*Task inputs:*
··········

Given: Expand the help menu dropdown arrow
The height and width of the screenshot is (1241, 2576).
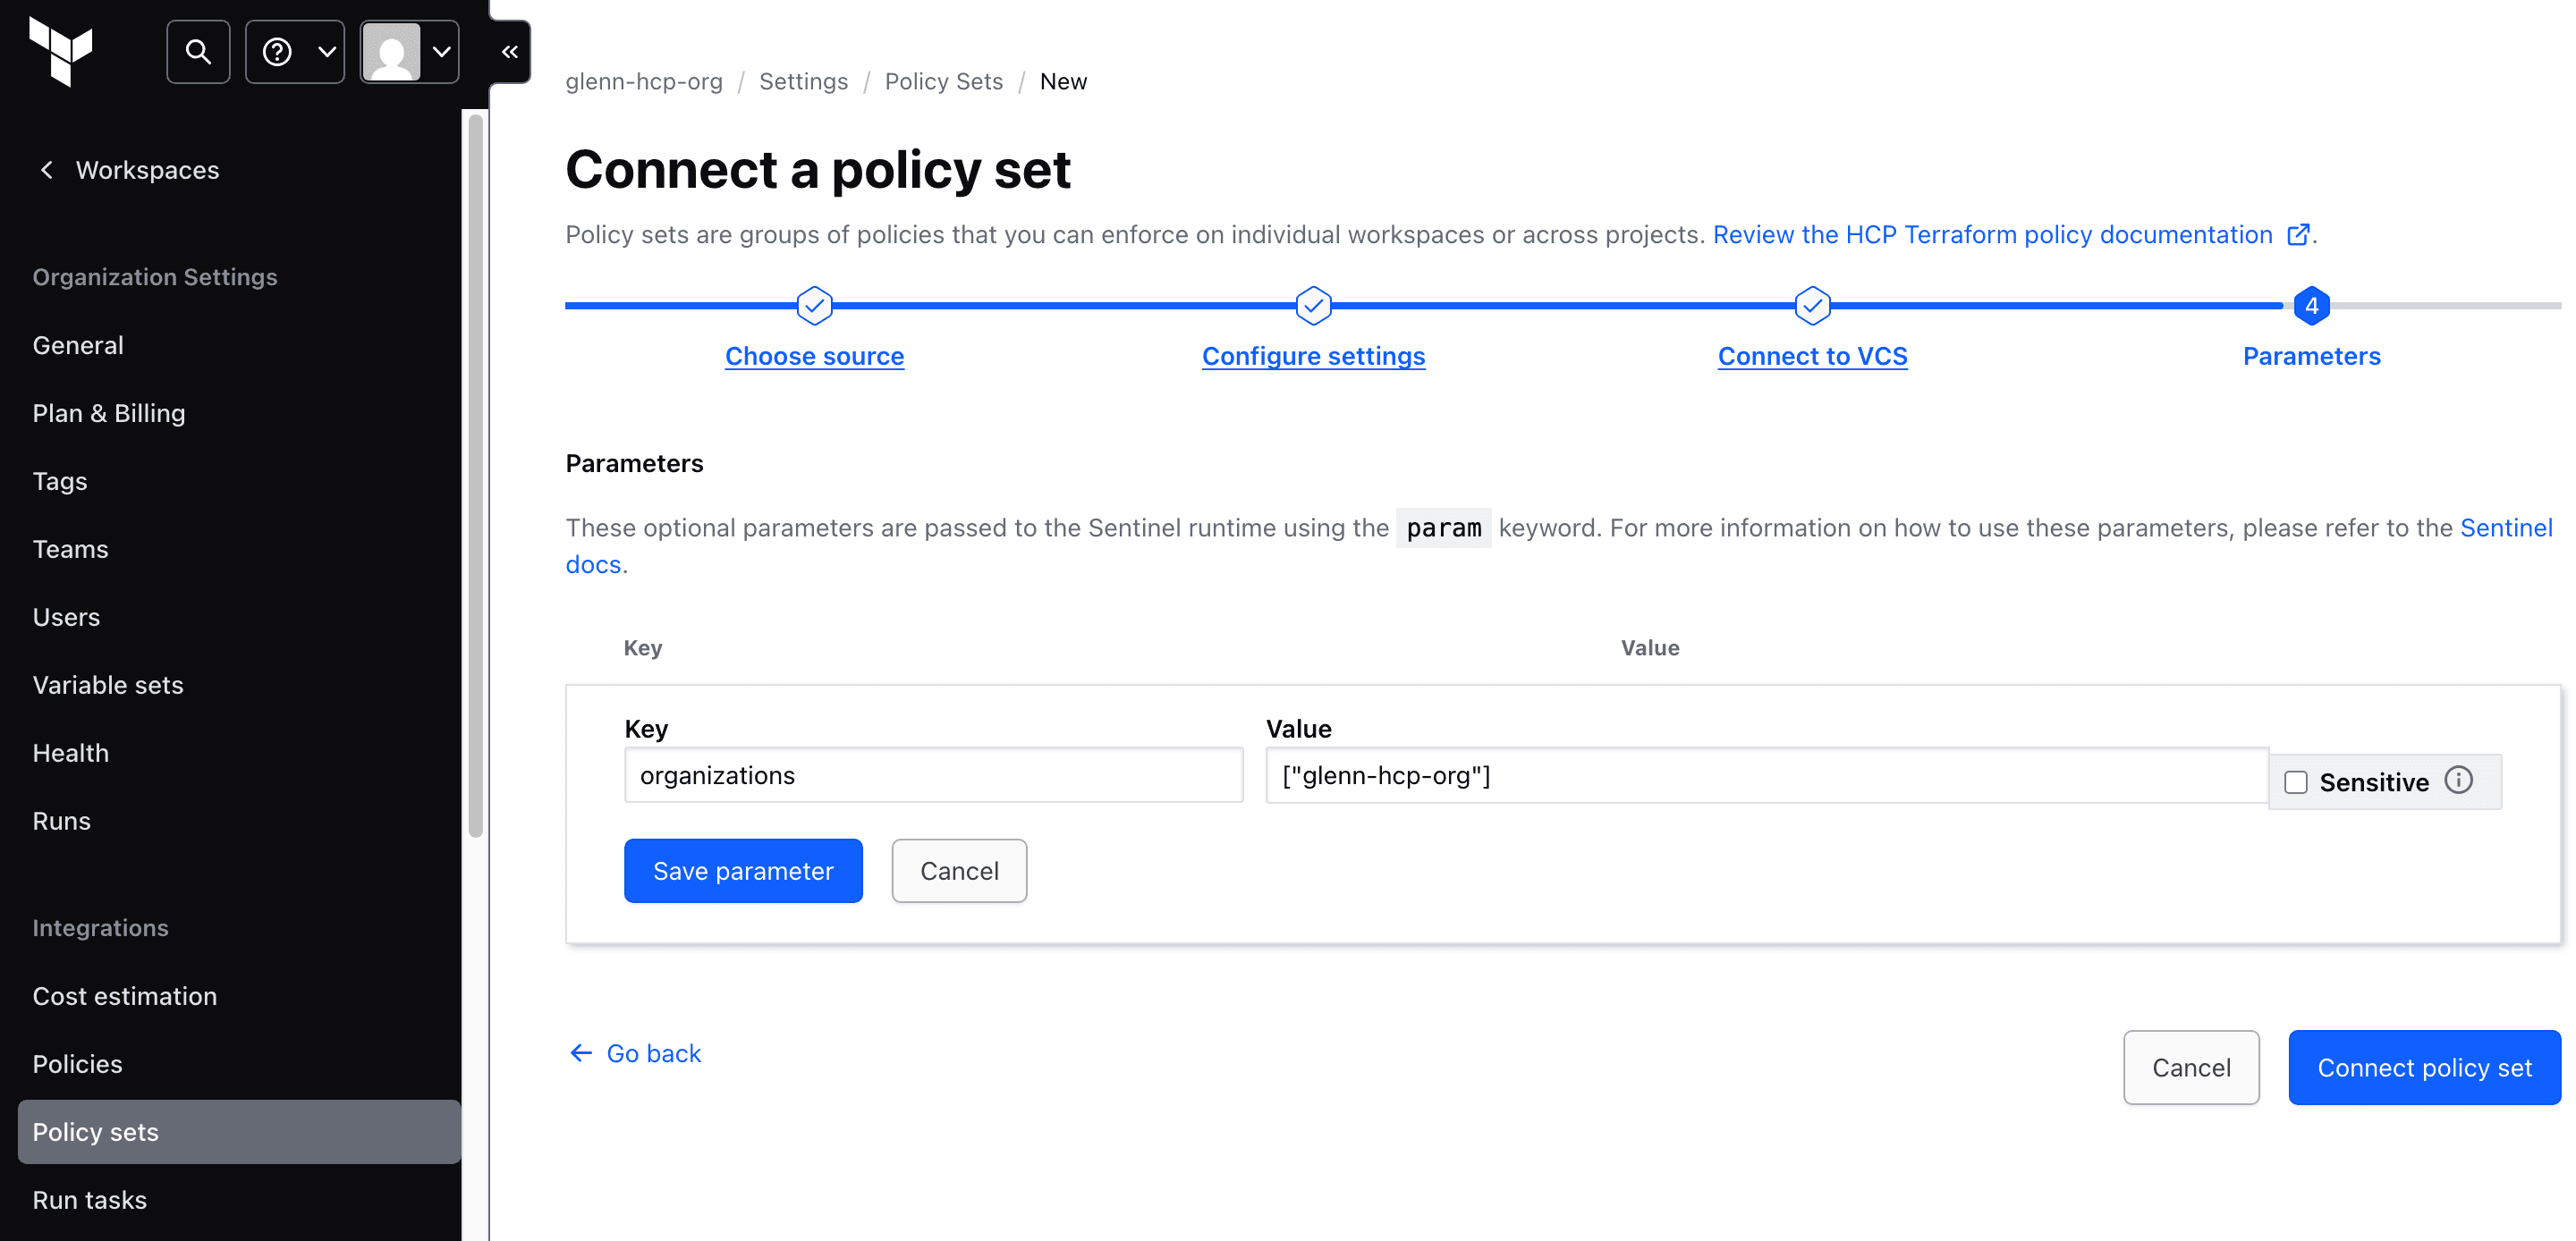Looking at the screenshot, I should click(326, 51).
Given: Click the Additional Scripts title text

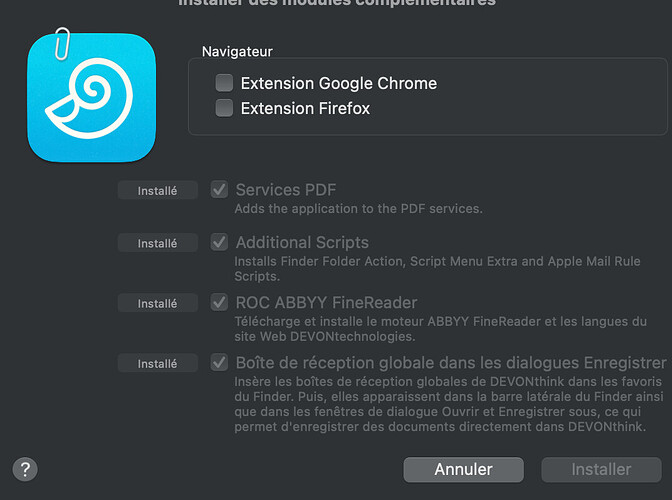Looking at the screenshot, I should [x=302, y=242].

··········

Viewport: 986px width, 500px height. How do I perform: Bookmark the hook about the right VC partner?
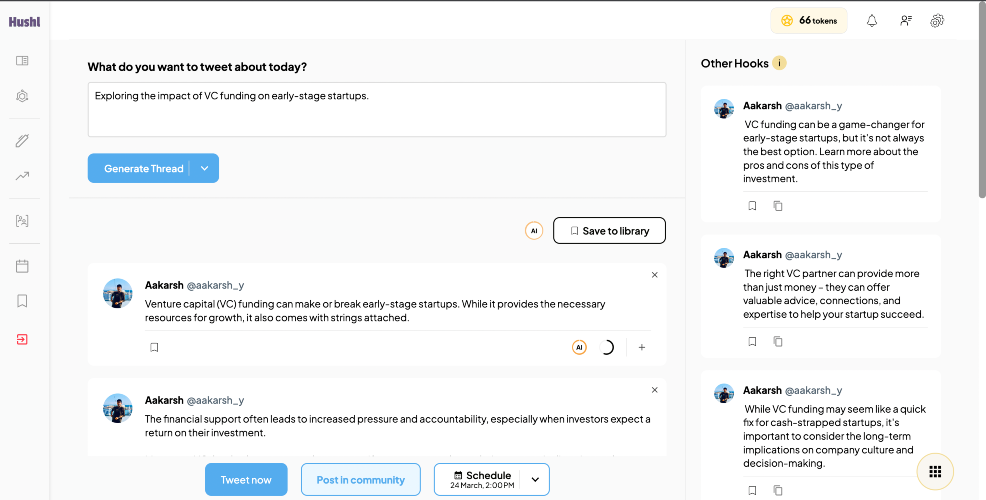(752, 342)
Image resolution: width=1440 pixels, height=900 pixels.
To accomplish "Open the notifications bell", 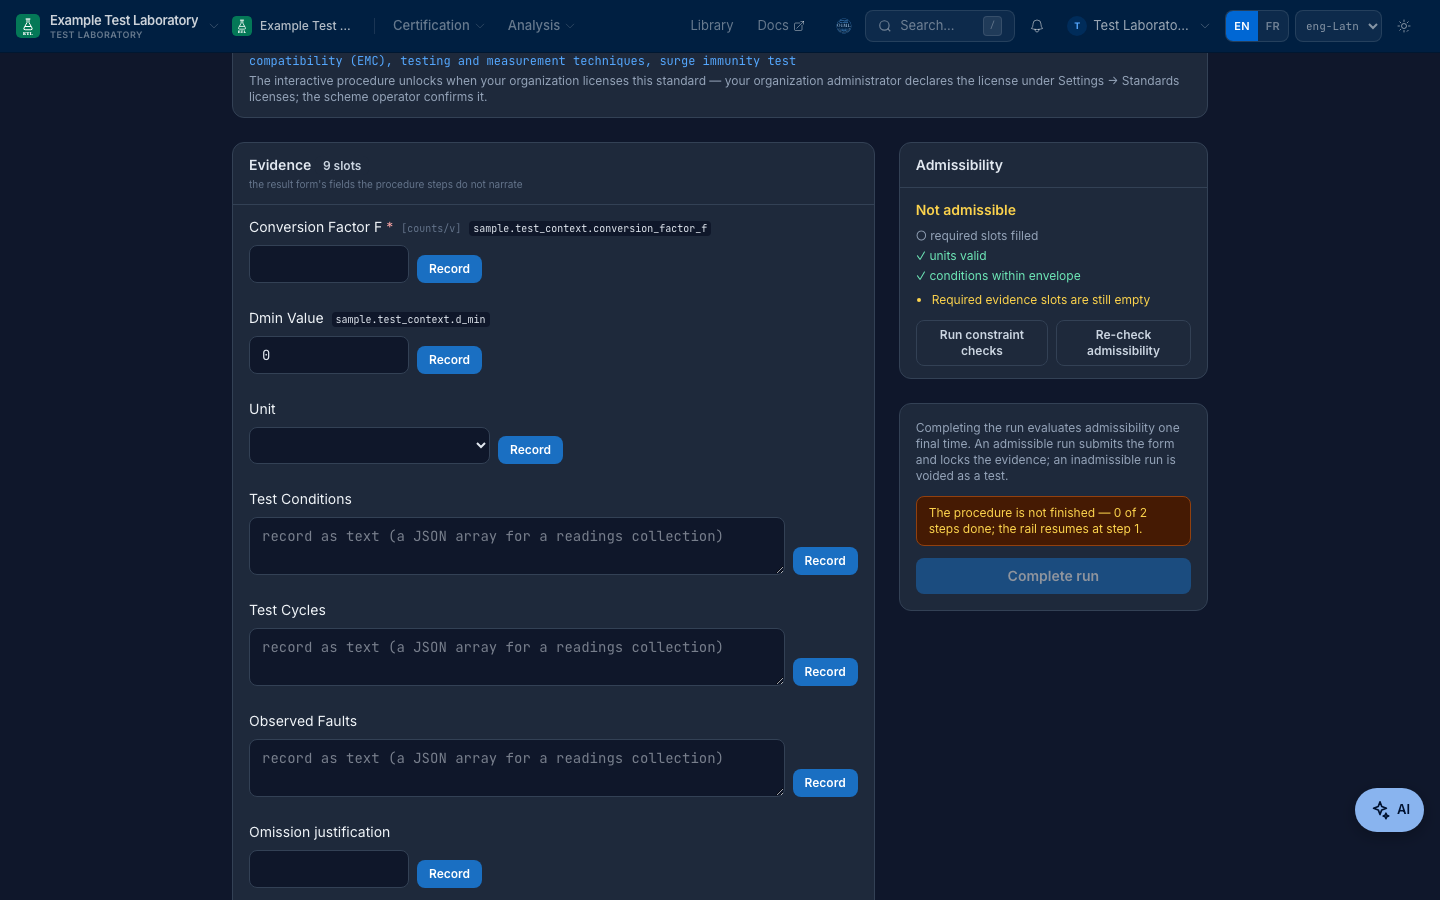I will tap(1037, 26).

··········

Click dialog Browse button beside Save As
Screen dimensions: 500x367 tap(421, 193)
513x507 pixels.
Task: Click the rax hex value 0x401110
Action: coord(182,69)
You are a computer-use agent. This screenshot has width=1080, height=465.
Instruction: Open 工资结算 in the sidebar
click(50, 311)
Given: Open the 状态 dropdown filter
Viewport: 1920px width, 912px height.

··········

For the lines above, output exactly those from the line containing "Click dialog Browse button beside Save As" through the line containing "Viewport: 1920px width, 912px height.", and skip the others.

Click dialog Browse button beside Save As
Screen dimensions: 500x367 tap(421, 193)
513x507 pixels.
Task: Click the rax hex value 0x401110
Action: coord(182,69)
You are a computer-use agent. This screenshot has width=1080, height=465.
Instruction: Open 工资结算 in the sidebar
click(50, 311)
Given: Open the 状态 dropdown filter
Viewport: 1920px width, 912px height.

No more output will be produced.